题目 A |
根据页面摘录,董立勃的小说大都以什么为背景?

= = = =

董立勃下野地题材小说的人性书写模式
2013-08-15邹淑琴新疆大学人文学院乌鲁木齐830046
⊙邹淑琴[新疆大学人文学院, 乌鲁木齐 830046]
董立勃的下野地题材小说大都着力关注特殊地域、特殊时期独特的人格,如《白麦》《烈日》《清白》《乱草》《静静的下野地》等。其小说对下野地的书写往往呈现出一种模式化的倾向。这种模式化书写的特征更加明显地表现在他对下野地人性的关注、对女性性格的书写等。深究形成这种人性书写模式的根源,可以发现作家明显的他审与自审意识。
一
董立勃的小说大都以新疆生产建设兵团为背景,故事也大都发生在“下野地”这样一个普通兵团农场。虽然作者写了婚姻、权力、男权、世俗,但其背后却透露出作家对人性、人的尊严与人格的独特思考。然而,我们发现,董立勃几乎每一篇下野地题材小说都多次反复出现两种相似的情节模式:一种是对于来到下野地的普通人,其人性特征都呈现出从蒙昧到觉醒再到抗争的过程;另一种是针对下野地的知识者,其人性特征则基本都表现出从常态的麻木直至沦丧的趋势。

= = = =

题目 B |
请从记录中逐字摘出从含有“Close the lesson with white X”的那一行起直到记录末尾的部分,首尾都包括在内,答案里不要放图片。

= = = =

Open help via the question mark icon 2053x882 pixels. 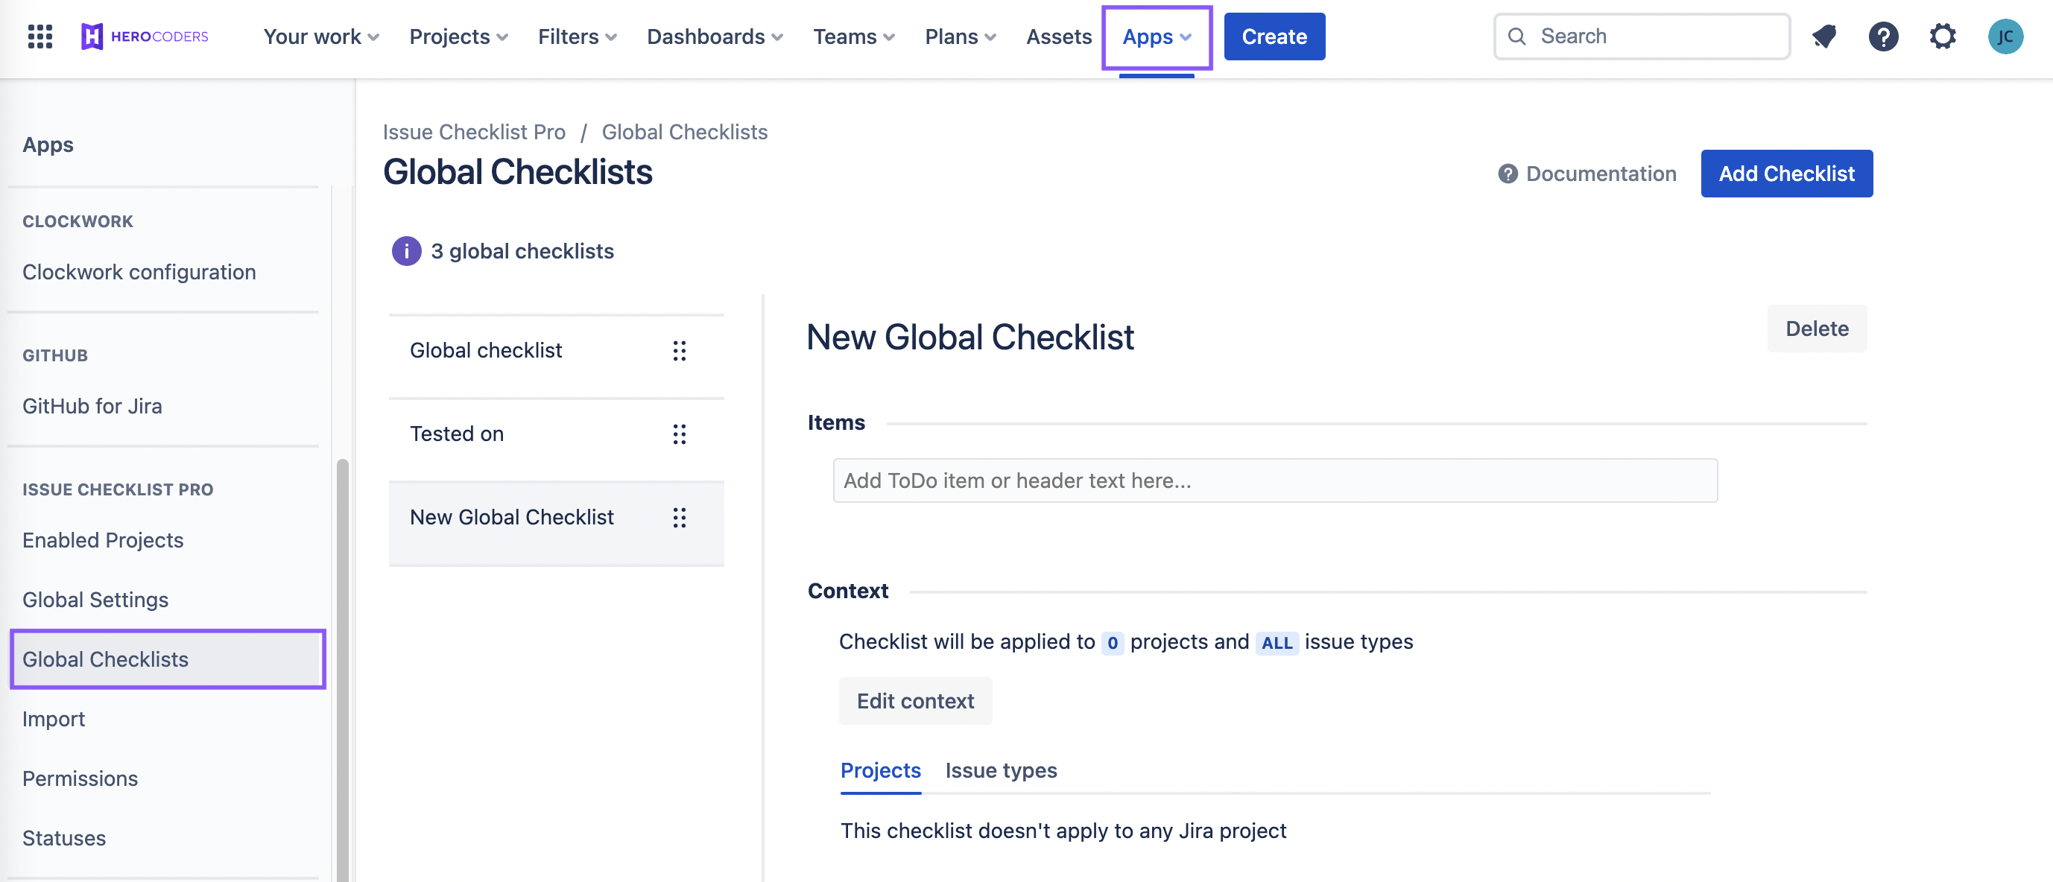point(1883,36)
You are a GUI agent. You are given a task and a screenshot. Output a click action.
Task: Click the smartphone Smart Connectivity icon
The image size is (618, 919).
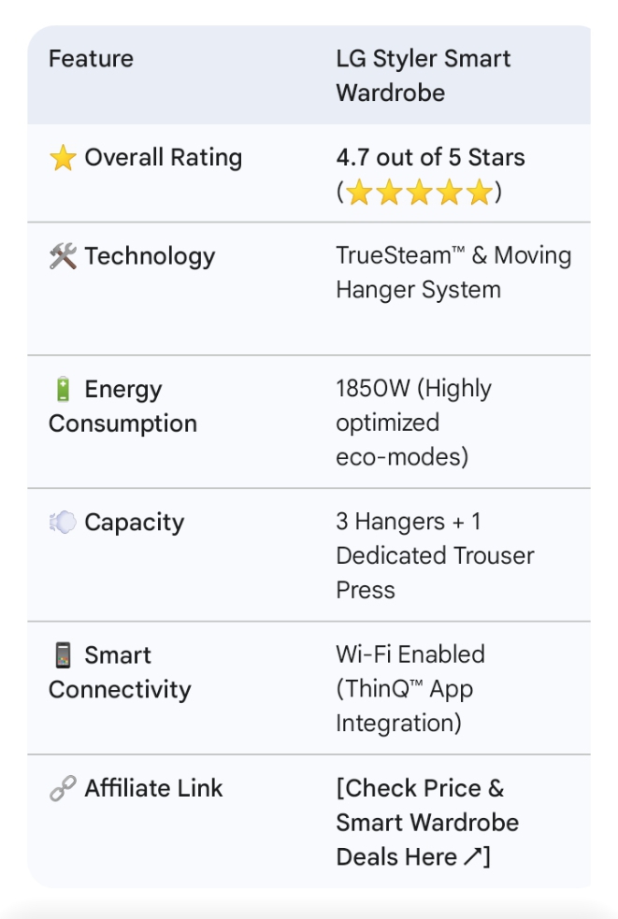[63, 655]
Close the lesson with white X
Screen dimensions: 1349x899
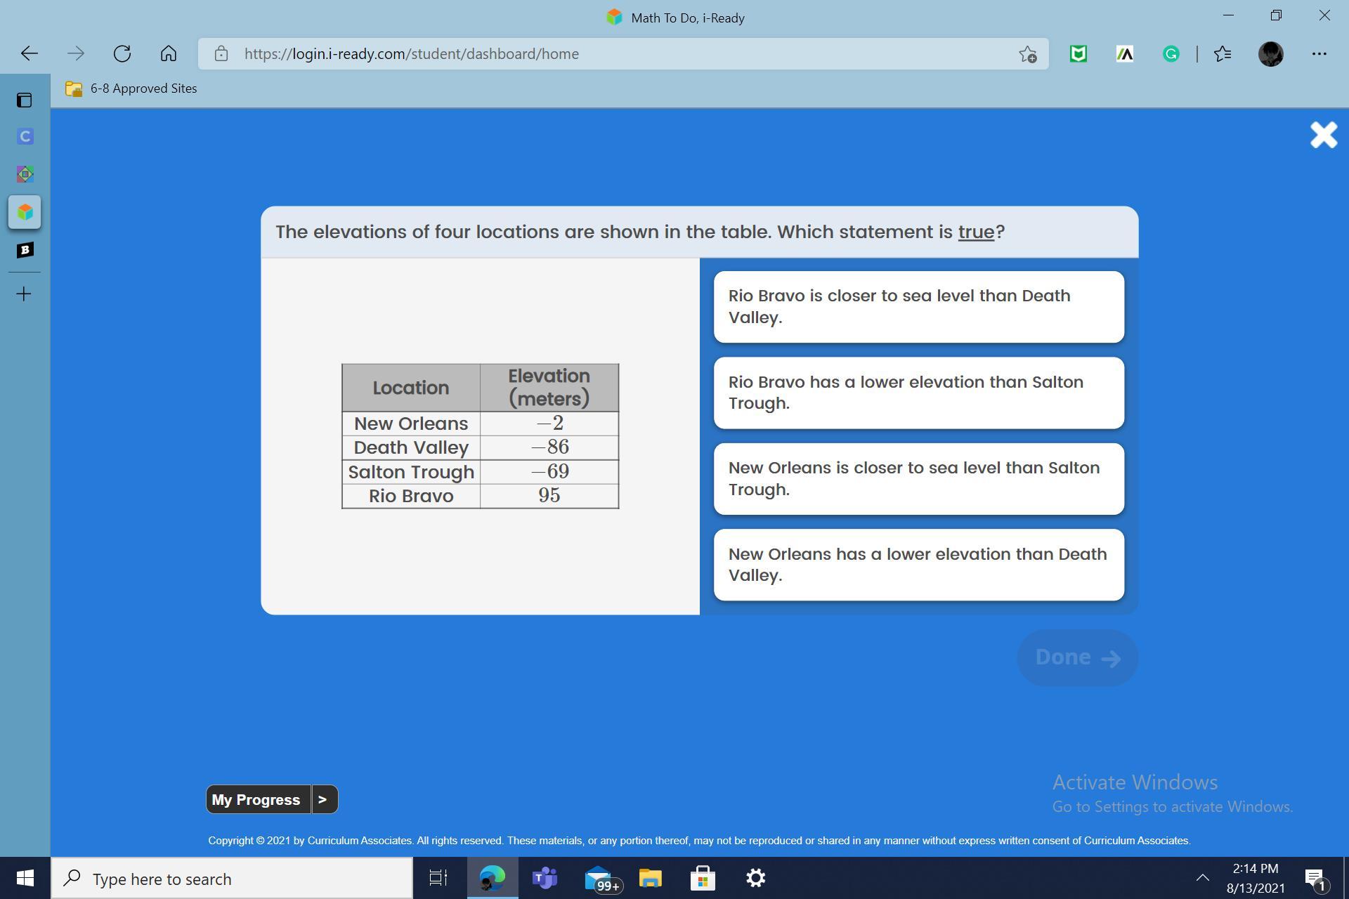(x=1323, y=135)
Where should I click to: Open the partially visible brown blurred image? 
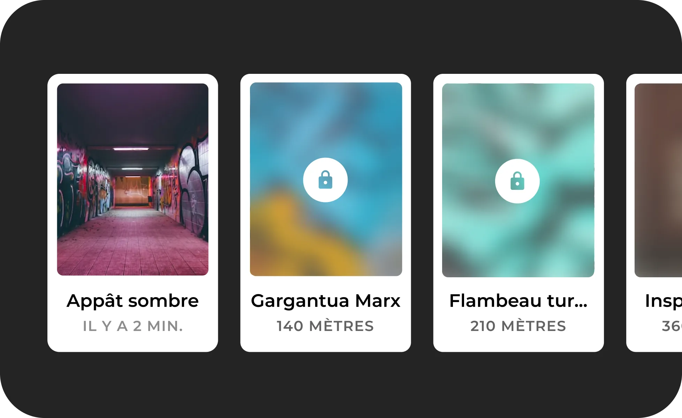pos(658,180)
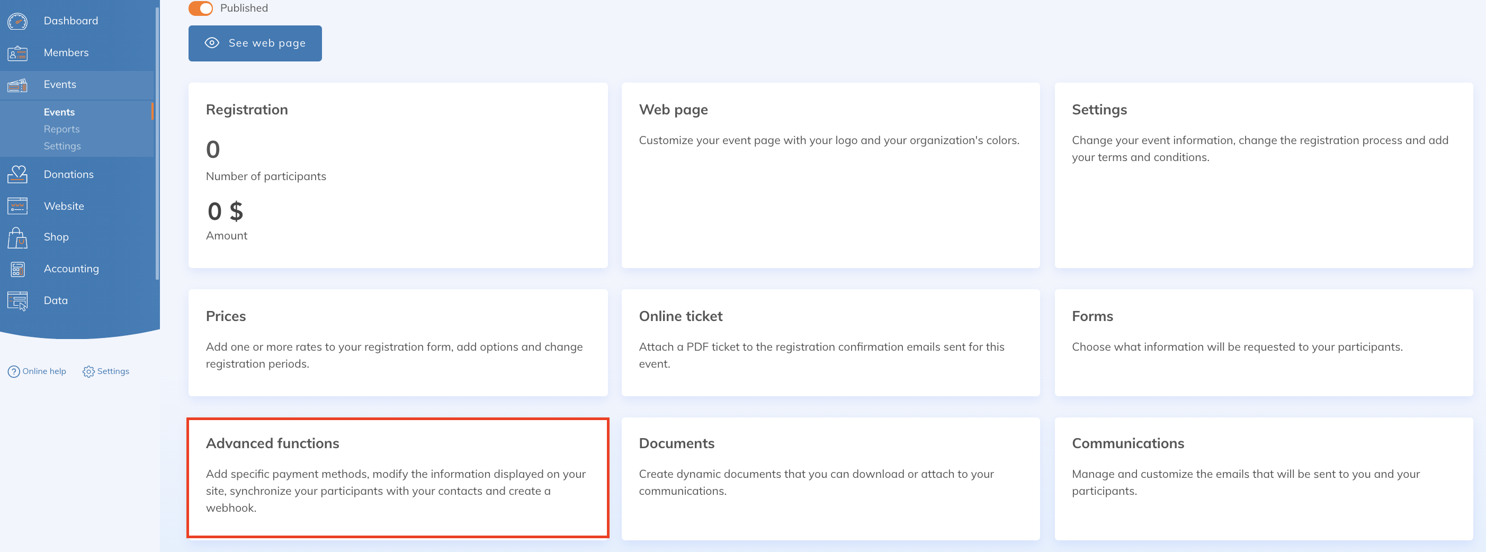Open Settings under the Events submenu

[x=62, y=146]
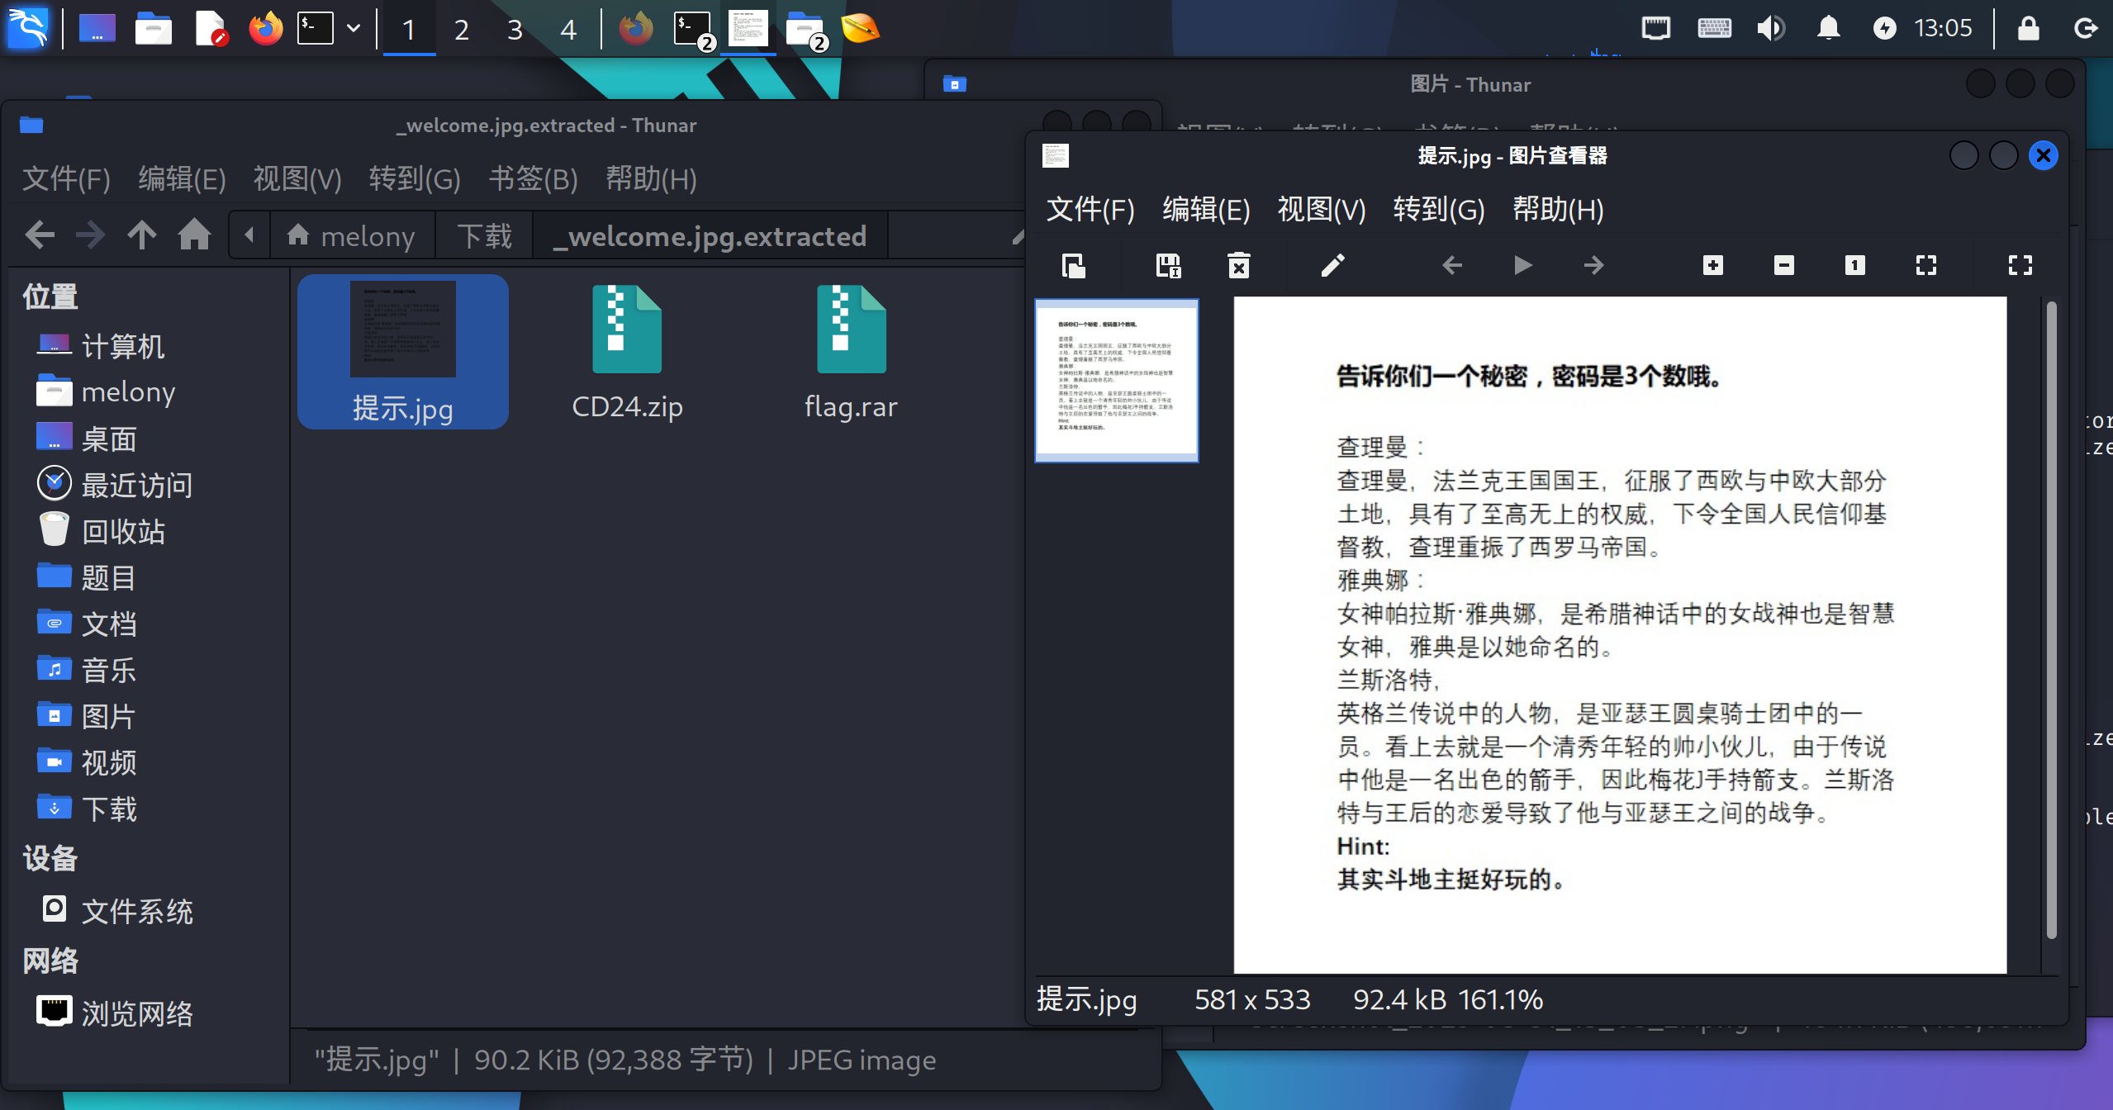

= = = =

正确答案 A |
新疆生产建设兵团。

正确答案 B |
Close the lesson with white X
Screen dimensions: 1349x899
(x=1323, y=135)
Where should I click to: Open the partially visible brown blurred image? 
pos(658,180)
Open Settings under the Events submenu

[x=62, y=146]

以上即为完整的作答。